Se inclinó hacia delante en su silla, miró a los ojos del hombre y permitió que surgiera un poco del creciente enfado que ardía dentro de ella. Raptada, encarcelada, examinada por esos hombres como si fuera un niño desobediente que espera su castigo dócilmente; la cólera hervía en sus venas, transformada en un pozo negro de decisión.

—Dije que no robé el diamante. Pero sé quién lo hizo. Y me encantaría guiarlo hacia él.

Miró una vez más a Christoff, quien ahora la miraba sin tapujos, con la boca tensionada de otro modo, como si supiera lo que ella iba a decir.

—Por un precio. —Terminó y se relajó en su silla. Se cruzó de piernas, dejó que su pie se moviera lentamente en el aire y sonrió una vez más, esta vez, en dirección al marqués.

Pudo contar los segundos que les llevó a todos comprenderla. Tres, dos, uno…

—¡Cómo se atreve! —dijo Grady con un exabrupto, y se puso pie—. ¡Insolente! Cómo se atreve a…

—Espere, espere —decía otro, con la mano sobre el brazo de Grady—. Déjanos…

—…atreverse a amenazar al concejo…

—…ella dijo que conoce…

—…alguien se lo llevó…

—…lo ha escondido…

—…sólo piensa que…

—…permítale…

El temeroso concejo de la Comunidad estaba de pie, discutían, algunos gritaban. Pero Rue nunca quitó la vista de Christoff, quien permanecía apartado y en silencio, mientras la examinaba con sus ojos entrecerrados.

Cuando alguien comenzó a golpear sobre la mesa, finalmente se movió, un predador que desplegaba sus alas después de contemplar su presa. Con paso majestuoso se acercó a la mesa, la levantó en el aire con facilidad y la dejó caer contra la alfombra con un fuerte y apagado golpe. Se cayeron todos los papeles y el tintero del escribiente, que golpeó el suelo, giró, hizo un medio círculo y terminó cerca de los pies de Rue. Varios de los hombres dieron un salto hacia atrás.

—Cierren la boca y déjenla hablar.

El concejo quedó sin habla. La tinta del tintero comenzó a correr por la alfombra. Rue lo pateó con su sandalia para que volviera a rodar.

—¿Estaba diciendo? —Christoff la instigó, cortésmente.

—Es bastante sencillo —imitó su tono de voz—. Los guío hacia el fugitivo que robó Herte… y fue otro fugitivo… y a cambio, me dejan en libertad. Sin encarcelación, sin boda.

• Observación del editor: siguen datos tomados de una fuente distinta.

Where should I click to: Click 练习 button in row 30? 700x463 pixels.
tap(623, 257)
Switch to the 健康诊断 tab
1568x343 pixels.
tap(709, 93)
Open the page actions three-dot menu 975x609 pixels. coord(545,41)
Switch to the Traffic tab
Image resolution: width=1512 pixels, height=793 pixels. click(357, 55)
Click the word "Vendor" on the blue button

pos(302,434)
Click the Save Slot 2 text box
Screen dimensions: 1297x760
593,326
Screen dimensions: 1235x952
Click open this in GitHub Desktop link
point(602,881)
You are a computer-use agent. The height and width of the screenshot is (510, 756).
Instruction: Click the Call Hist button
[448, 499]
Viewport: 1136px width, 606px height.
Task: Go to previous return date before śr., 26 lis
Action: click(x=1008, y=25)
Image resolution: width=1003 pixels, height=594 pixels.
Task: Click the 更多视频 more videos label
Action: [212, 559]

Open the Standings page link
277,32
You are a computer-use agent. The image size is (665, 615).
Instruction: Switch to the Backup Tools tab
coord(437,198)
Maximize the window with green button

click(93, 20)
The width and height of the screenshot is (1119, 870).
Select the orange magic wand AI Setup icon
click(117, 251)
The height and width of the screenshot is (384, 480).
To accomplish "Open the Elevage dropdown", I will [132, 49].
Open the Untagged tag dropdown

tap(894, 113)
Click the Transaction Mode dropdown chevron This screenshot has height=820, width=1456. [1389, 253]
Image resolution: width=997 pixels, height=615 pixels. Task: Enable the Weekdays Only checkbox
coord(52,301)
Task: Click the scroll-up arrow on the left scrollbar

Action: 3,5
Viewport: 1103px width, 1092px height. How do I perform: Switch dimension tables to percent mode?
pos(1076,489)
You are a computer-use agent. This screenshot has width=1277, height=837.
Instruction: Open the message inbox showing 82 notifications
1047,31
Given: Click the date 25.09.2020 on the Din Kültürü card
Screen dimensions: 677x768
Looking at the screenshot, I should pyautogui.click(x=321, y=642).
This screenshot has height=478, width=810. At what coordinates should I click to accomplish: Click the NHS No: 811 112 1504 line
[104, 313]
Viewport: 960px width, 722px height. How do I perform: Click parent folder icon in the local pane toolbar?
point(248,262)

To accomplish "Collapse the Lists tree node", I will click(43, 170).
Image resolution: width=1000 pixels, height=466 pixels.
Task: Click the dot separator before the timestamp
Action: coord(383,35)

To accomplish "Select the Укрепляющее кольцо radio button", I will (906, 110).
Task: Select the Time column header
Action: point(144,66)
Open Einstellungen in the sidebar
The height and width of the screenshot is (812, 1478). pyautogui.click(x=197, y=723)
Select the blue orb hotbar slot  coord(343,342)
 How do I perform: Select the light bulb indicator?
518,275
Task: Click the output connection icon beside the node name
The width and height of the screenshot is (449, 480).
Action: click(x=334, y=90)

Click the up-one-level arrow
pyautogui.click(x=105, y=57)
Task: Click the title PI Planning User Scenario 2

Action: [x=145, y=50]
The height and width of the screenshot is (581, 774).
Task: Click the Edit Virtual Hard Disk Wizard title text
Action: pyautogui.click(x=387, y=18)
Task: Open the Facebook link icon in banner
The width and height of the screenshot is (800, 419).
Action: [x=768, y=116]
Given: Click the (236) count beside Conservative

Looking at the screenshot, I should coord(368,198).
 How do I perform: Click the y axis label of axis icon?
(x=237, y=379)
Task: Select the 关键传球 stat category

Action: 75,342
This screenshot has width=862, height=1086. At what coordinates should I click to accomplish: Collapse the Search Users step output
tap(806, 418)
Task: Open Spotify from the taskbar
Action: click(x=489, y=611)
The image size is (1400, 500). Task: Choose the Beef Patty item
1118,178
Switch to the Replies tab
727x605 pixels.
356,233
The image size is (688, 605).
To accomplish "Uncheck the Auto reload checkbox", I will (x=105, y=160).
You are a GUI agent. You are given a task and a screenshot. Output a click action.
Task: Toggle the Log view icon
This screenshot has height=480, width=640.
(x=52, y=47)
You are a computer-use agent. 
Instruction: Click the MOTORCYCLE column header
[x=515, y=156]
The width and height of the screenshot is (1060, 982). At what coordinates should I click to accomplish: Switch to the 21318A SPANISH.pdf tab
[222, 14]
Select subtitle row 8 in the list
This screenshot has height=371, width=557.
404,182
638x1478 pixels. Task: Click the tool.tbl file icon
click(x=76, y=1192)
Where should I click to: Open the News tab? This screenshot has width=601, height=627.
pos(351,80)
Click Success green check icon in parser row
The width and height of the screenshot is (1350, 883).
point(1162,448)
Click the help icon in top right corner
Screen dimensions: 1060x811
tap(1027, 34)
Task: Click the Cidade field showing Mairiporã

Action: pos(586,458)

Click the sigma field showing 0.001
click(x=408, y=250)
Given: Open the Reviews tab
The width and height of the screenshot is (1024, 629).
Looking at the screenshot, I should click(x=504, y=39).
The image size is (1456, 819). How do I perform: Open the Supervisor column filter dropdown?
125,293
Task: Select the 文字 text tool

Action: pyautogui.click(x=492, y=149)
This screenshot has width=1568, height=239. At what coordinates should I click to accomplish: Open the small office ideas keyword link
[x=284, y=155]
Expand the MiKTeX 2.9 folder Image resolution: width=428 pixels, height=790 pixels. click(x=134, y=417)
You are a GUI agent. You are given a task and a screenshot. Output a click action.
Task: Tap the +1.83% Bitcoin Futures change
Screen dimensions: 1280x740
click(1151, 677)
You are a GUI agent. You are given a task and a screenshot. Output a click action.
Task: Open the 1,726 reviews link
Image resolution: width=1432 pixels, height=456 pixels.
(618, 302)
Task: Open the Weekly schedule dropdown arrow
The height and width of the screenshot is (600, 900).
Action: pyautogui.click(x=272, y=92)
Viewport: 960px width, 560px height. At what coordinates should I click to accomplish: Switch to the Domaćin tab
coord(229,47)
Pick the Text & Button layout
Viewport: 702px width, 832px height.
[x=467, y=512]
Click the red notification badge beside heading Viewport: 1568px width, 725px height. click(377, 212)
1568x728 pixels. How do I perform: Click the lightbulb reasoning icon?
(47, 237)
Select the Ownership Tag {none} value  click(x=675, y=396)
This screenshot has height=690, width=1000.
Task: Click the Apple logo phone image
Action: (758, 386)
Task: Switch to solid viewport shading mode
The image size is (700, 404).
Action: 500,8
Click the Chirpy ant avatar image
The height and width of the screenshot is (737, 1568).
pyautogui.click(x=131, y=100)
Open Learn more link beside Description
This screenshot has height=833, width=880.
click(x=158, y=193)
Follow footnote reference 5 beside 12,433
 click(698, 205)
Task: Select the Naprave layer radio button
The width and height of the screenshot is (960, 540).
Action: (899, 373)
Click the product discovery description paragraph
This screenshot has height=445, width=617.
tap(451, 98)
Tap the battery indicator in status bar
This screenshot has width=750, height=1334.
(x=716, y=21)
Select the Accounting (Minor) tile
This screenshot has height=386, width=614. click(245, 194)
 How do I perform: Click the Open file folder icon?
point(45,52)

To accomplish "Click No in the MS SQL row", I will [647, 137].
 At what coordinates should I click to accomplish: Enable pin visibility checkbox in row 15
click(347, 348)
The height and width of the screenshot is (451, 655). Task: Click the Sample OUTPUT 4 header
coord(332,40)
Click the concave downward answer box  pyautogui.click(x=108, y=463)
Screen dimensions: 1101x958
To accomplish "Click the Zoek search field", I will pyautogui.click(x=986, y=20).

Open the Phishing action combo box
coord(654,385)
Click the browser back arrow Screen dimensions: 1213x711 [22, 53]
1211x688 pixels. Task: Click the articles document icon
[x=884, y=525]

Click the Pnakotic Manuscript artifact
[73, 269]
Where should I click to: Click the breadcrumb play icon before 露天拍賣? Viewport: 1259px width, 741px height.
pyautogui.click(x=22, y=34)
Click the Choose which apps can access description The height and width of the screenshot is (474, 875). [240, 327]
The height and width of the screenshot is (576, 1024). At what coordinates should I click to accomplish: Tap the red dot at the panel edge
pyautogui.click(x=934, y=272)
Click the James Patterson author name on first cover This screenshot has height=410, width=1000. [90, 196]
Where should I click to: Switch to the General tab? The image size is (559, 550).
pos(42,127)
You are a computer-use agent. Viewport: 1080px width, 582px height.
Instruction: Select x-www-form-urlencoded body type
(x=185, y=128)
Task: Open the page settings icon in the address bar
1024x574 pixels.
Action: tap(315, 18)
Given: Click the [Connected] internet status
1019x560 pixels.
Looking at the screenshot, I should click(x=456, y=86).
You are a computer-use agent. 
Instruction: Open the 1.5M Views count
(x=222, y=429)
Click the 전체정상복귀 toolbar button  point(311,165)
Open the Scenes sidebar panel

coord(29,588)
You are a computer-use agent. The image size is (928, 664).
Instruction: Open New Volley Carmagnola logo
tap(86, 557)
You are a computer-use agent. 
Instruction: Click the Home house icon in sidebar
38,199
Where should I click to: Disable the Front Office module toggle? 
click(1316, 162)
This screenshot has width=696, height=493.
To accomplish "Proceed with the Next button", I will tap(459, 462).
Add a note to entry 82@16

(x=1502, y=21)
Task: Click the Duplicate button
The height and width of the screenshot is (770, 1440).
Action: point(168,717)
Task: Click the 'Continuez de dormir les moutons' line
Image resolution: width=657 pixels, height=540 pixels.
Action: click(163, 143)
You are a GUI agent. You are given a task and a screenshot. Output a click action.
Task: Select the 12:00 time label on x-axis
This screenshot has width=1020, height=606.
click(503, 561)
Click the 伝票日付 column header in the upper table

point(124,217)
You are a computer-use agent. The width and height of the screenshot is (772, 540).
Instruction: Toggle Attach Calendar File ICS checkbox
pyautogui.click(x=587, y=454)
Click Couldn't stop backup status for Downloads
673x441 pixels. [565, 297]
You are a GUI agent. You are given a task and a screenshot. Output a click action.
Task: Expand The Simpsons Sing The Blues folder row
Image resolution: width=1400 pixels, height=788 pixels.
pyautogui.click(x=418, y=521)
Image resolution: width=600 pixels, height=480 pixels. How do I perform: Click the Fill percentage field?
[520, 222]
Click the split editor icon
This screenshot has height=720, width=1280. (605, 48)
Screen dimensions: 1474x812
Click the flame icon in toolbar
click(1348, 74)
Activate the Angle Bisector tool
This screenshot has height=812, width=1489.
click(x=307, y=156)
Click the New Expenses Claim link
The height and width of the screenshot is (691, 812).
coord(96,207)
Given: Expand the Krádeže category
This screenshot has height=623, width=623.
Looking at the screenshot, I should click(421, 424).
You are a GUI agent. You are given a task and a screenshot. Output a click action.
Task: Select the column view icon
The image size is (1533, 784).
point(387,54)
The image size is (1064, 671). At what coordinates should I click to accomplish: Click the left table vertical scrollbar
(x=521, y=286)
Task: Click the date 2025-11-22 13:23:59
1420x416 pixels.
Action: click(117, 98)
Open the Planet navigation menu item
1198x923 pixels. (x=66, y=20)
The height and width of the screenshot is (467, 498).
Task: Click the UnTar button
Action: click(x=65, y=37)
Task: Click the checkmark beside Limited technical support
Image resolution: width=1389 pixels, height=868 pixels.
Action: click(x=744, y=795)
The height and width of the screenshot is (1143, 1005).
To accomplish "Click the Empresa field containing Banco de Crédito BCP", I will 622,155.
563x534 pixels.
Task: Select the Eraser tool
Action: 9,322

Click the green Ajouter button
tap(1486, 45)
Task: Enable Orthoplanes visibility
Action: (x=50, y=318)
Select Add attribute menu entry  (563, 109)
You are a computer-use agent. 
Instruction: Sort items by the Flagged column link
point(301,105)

Ninguno de ustedes, ninguno de la Comunidad, vuelve a molestarme.

—Imposible —dijo Grady—. No puede pensar que aceptaremos tal cosa.

—Entonces díganle adiós al diamante.

—Ahora, vea…

—Silencio —ladró el marqués y para su oculta sorpresa, Grady lo escuchó y tomó asiento nuevamente en su silla con sus pálidos nudillos llenos de furia. Los otros doce hombres lo imitaron, la mayoría parecían sorprendidos, en sillas que no estaban ya cerca de la mesa. Dos o tres se acercaron una vez más, pero eso fue todo.

Rue mantuvo los talones contra la alfombra con fuerza mientras reprimía el deseo de dar un salto y huir. Estaba helada a pesar del calor de los candelabros, a pesar de la calma exterior. Estaba helada por dentro, congelada y sólo esperaba que la helada sonrisa que mantenía sirviera para engañarlos a todos. Durante días había imaginado ese momento, lo había planeado en su cabeza, había imaginado rodas las posibles reacciones del concejo, cómo argumentaría cada objeción. Tenía tan sólo una carta para jugar; sin ella era tan impotente como ellos habían pensado. Necesitaba todos sus recursos para que funcionara.

Pero ella sabía que no estaba engañando a Christoff. No con esos ojos verdes entrecerrados posados sobre ella.

—¿Y quién es el otro fugitivo?

Rue dejó que su sonrisa fuera burlona.

—Es una trampa —dijo rotundamente un hombre pelirrojo—. No hay otro fugitivo. Hemos revisado las listas, milord. Ella es la única.